Eurypanopeus depressus, the flatback mud crab or depressed mud crab, is a true crab belonging to the infraorder Brachyura and the family Panopeidae. It is native to the western Atlantic Ocean and is often found in estuaries and lagoons, commonly living in close association with oysters.

==Description==
The flatback mud crab is a small species of crab up to 13 mm long with a noticeably flattened, oval carapace, with four blunt teeth on either side. In colour, this crab is dark olive brown or olive grey, often somewhat mottled, with dark brown limbs. One chela (claw) is much bigger than the other and the underside of the body and the limbs are a pale colour.

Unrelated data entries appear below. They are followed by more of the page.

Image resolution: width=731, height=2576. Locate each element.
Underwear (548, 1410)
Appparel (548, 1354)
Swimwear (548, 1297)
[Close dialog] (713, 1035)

==Distribution and habitat==
The flatback mud crab is found in the sub-tropical and temperate waters of the western Atlantic Ocean. Its range extends from Massachusetts to Florida and Texas, the Caribbean Sea, Bermuda, the Dutch West Indies and Uruguay. It occurs in the intertidal zone and the shallow sub-littoral zone, down to depths of about 27 m. It is tolerant of water of low salinities and occurs in estuaries. It is common in the Indian River Lagoon. It is generally associated with oysters, hiding between them and inside their valves.

==Ecology==
This crab has an omnivorous diet which includes algae, detritus, oyster spats, polychaete worms, sponges, amphipods and other small crustaceans. When fully submerged it moves about on the substrate but when exposed by the retreating tide it conceals itself, being particularly associated with beds of the eastern oyster (Crassostrea virginica). It cannot withstand desiccation so it chooses moist places in which to hide. It shares its habitat with the black-fingered mud crab (Panopeus herbstii).

The flatback mud crab is sometimes parasitised by Loxothylacus panopaei, a species of parasitic barnacle that develops inside a host crab, extruding a brood sac that the crab then carries under its abdomen and treats as it would its own eggs.